Brent crude this week nearly breached $83 per barrel, after it went up 16 cents to $82.89 a barrel on Monday.
Likewise, pump prices of petroleum products on Tuesday rose for the eighth straight week to reflect movements in the global crude market. Prices of gasoline increased P1 per liter, diesel P1.35 per liter and kerosene P1.10 per liter.
Still, finance officials insisted there is no need to call off excise tax on oil as imposed by the TRAIN, nor defer the next round of increase by P2 on January 1, 2019. Under the law, the provision can only be suspended if Dubai crude prices average at least $80 per barrel for three consecutive months.

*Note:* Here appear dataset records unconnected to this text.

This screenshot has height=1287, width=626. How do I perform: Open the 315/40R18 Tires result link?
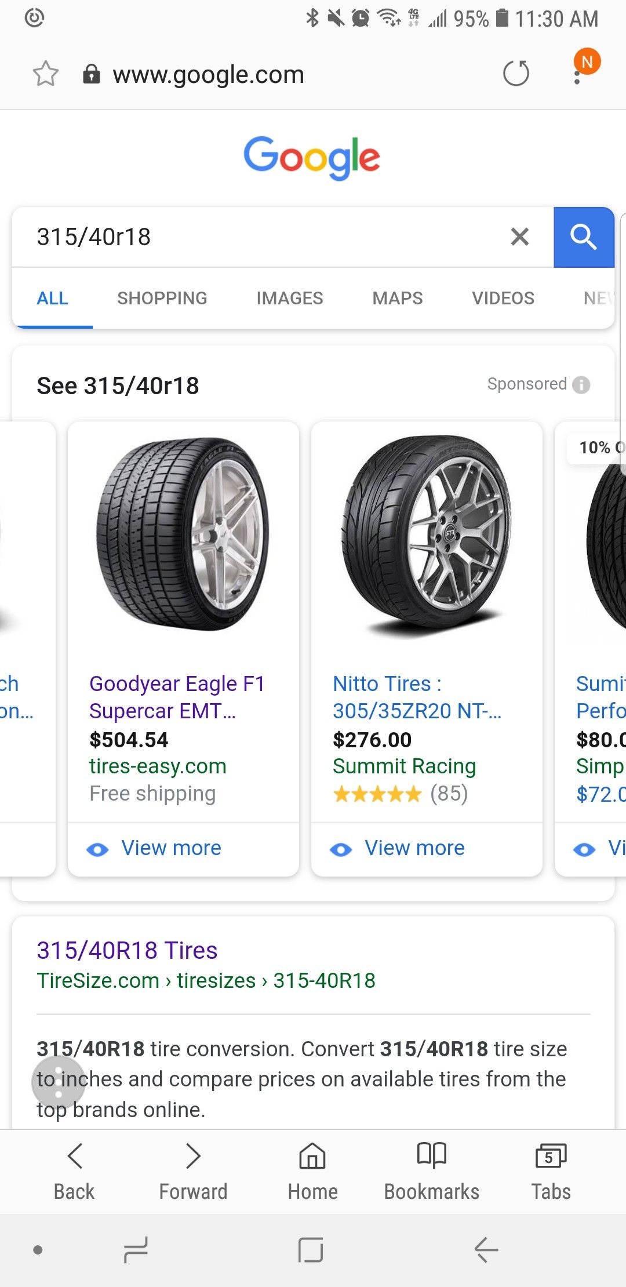[127, 950]
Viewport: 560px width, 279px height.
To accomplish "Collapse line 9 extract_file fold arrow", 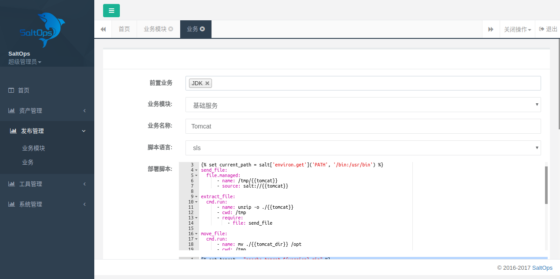I will pyautogui.click(x=196, y=196).
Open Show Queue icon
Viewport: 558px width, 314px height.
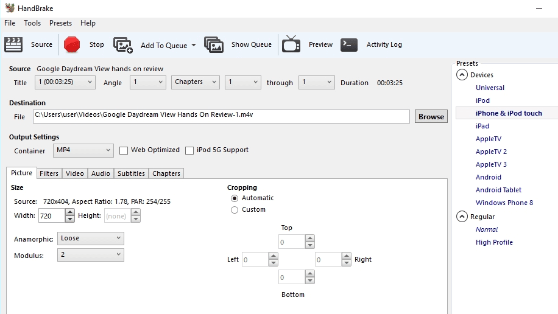(214, 45)
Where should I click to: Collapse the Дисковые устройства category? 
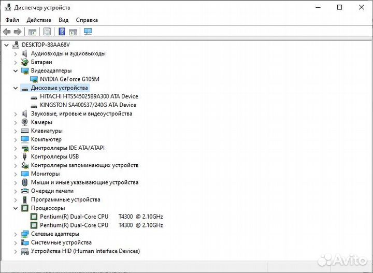15,88
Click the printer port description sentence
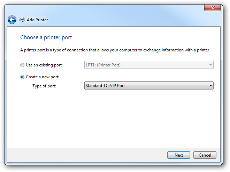This screenshot has height=172, width=230. pyautogui.click(x=115, y=50)
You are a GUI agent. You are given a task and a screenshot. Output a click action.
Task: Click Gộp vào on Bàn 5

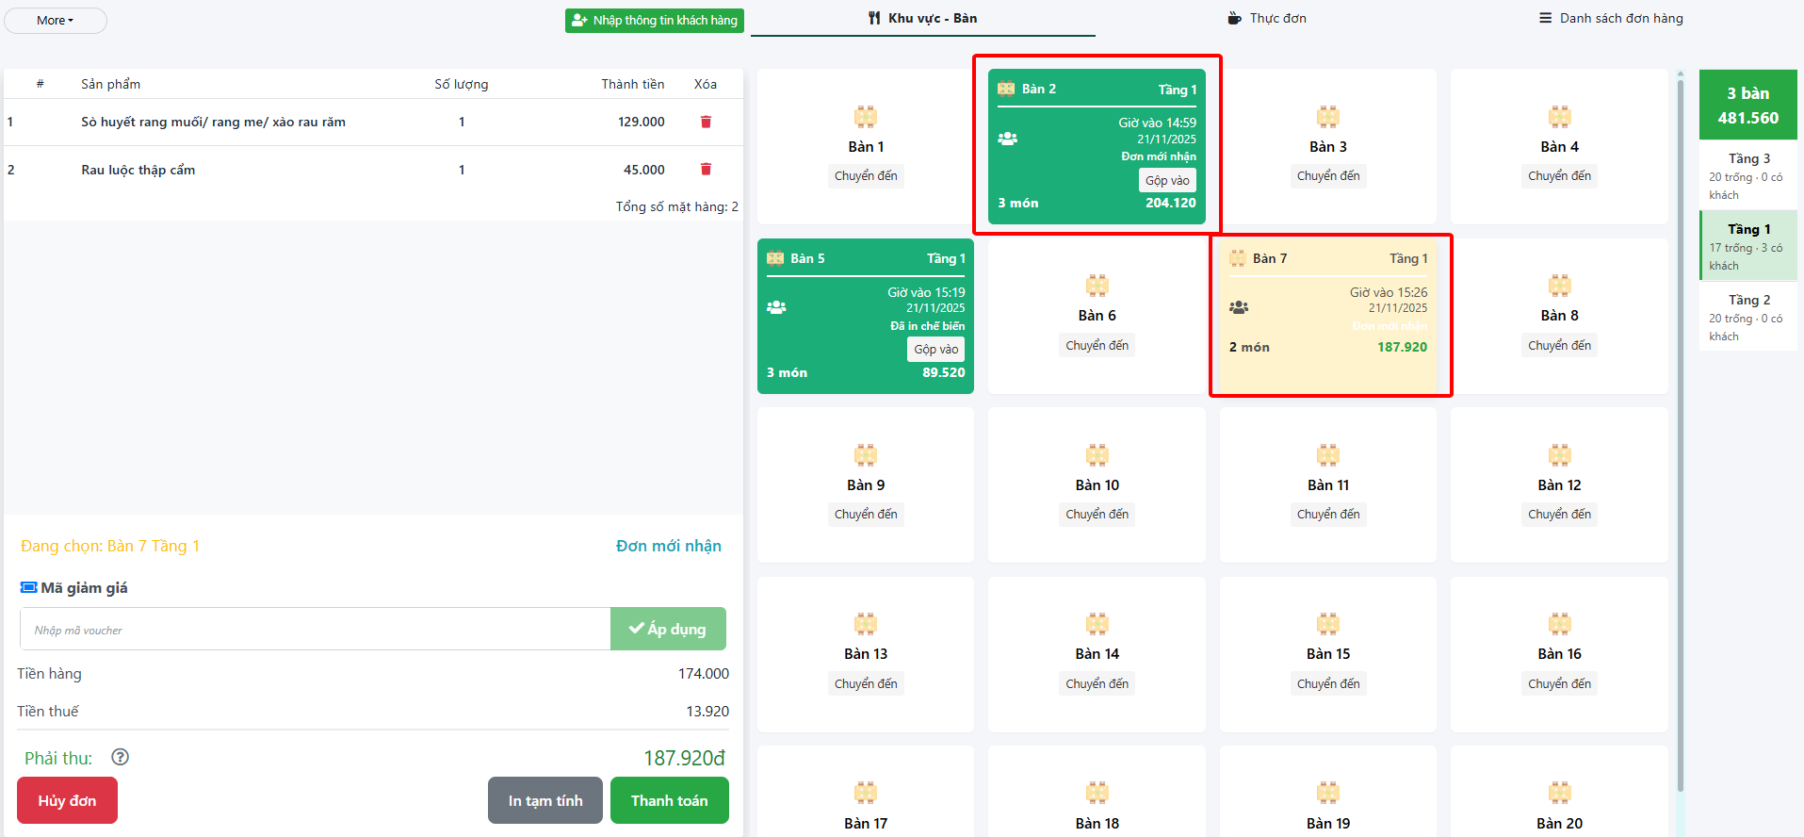(935, 350)
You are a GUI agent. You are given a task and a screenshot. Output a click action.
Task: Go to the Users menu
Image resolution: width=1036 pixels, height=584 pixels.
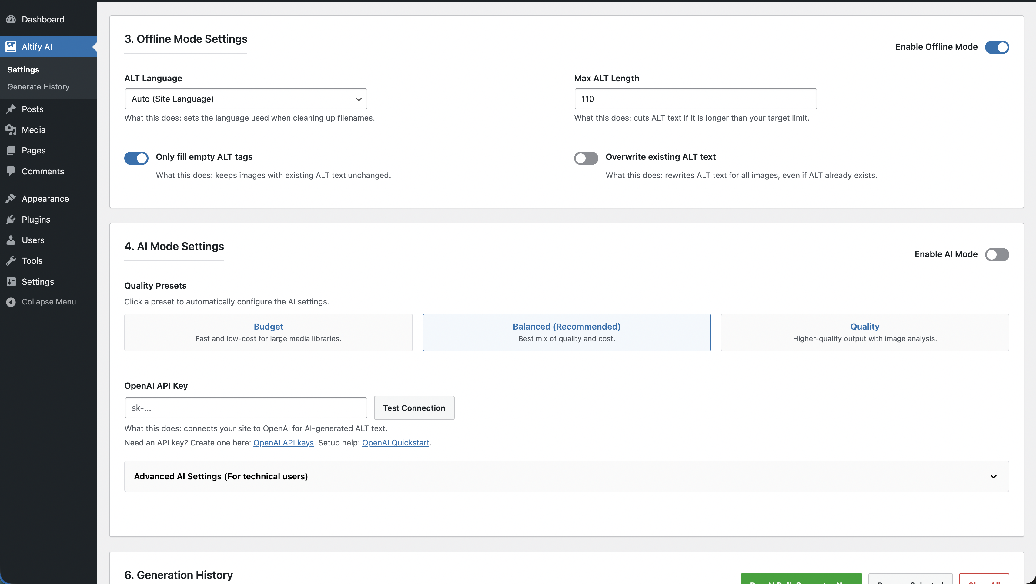[33, 240]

Limjoco argued the government should control what it can control, and vowed the PCCI will continue to pressure the government to suspend fuel tax. “Yes,” she replied, when sought if the group’s position stands to date, “because the increases [on gasoline prices] are just too much.”
She said the PCCI will utilize the upcoming Philippine Business Conference to echo its statement that the excise tax on oil be suspended. The PBC is the country’s largest business forum attended by both local and international business executives, government officials and economists, among others.
Like the PCCI, the Employers Confederation of the Philippines has also recommended the suspension of petrol tax to weather the cost of transport and power. In a statement in September, the group said the government should consider deferring the automatic oil-tax increases in the coming years.